Starting at the first line and ending at the line that contains "tap(230, 412)", write those lines out again with "search field" renamed to "lookup box" and nothing else altered.

── Listed records ──

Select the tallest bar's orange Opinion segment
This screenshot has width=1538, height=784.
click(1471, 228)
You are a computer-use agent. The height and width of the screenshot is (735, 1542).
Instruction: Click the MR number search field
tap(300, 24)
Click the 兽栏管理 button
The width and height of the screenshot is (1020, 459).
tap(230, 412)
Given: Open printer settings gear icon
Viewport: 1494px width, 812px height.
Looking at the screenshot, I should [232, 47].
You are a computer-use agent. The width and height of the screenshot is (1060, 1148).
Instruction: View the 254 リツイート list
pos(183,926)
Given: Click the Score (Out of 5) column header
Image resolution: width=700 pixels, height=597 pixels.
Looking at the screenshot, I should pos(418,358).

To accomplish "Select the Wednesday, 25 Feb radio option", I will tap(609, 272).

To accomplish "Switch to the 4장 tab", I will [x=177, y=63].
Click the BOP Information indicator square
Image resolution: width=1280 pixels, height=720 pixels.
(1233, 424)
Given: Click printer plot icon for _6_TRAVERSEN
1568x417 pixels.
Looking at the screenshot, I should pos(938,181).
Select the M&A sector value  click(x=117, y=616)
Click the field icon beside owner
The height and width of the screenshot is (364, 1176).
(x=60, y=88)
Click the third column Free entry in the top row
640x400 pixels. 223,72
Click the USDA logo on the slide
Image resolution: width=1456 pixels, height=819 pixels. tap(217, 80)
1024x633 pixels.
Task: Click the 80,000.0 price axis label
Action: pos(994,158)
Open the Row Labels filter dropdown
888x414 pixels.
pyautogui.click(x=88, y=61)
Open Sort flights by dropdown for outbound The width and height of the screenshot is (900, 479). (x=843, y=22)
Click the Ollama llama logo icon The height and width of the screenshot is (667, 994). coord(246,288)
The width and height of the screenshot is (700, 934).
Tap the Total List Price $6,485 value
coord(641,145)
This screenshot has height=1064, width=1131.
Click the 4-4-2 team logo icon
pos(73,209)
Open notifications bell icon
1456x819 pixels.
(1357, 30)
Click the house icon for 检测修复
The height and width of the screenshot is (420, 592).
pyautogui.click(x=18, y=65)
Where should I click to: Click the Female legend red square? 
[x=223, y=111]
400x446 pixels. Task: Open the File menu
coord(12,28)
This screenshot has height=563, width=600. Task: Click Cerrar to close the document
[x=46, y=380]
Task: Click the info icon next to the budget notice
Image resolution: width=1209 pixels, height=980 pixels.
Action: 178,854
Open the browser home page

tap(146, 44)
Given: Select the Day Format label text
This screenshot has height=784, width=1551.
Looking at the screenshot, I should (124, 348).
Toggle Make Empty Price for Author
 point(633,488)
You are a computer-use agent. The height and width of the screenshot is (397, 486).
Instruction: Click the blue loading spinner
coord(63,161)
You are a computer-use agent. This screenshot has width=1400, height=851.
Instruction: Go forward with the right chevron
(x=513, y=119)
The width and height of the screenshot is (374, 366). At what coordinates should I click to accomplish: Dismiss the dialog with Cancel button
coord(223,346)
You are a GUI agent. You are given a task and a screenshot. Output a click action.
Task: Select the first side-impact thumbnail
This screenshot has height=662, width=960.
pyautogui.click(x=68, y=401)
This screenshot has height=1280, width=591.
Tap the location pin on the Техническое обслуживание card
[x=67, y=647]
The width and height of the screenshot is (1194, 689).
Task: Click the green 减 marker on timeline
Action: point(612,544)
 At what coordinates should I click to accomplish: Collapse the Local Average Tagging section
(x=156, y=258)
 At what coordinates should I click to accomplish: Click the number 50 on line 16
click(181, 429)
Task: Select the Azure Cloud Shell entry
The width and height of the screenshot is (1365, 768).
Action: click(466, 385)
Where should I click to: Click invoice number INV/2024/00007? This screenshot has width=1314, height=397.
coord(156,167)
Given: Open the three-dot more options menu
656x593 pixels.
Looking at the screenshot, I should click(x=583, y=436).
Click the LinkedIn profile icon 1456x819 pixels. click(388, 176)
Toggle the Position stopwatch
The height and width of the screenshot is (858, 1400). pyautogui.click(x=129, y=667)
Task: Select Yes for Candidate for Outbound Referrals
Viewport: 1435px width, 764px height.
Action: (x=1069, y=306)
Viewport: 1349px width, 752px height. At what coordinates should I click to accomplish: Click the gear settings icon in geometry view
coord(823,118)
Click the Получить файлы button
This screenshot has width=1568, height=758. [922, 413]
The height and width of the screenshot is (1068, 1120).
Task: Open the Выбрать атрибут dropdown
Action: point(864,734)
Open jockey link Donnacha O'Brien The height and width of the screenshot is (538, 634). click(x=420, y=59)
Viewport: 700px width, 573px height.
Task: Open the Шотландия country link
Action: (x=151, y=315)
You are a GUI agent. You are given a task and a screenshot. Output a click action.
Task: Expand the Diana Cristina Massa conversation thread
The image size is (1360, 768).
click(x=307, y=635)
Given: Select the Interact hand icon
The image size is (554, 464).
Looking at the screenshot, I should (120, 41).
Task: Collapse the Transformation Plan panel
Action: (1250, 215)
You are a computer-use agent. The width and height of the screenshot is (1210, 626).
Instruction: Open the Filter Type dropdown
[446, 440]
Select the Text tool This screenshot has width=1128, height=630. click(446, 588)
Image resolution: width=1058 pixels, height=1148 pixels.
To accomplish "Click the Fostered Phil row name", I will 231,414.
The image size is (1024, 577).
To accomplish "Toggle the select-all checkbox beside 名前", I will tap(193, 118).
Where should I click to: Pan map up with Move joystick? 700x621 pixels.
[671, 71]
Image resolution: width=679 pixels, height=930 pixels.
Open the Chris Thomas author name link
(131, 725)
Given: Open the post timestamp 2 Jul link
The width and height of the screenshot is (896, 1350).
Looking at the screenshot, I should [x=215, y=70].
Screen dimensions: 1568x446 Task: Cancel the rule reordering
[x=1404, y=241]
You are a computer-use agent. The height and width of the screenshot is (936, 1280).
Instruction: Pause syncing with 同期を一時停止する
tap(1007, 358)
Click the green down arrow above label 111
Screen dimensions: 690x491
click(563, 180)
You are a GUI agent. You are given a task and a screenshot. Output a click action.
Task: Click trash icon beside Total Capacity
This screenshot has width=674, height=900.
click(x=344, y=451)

───

> Right answer
Select the tallest bar's orange Opinion segment
This screenshot has width=1538, height=784.
click(1471, 228)
You are a computer-use agent. The height and width of the screenshot is (735, 1542).
Instruction: Click the MR number lookup box
tap(300, 24)
Click the 兽栏管理 button
The width and height of the screenshot is (1020, 459).
tap(230, 412)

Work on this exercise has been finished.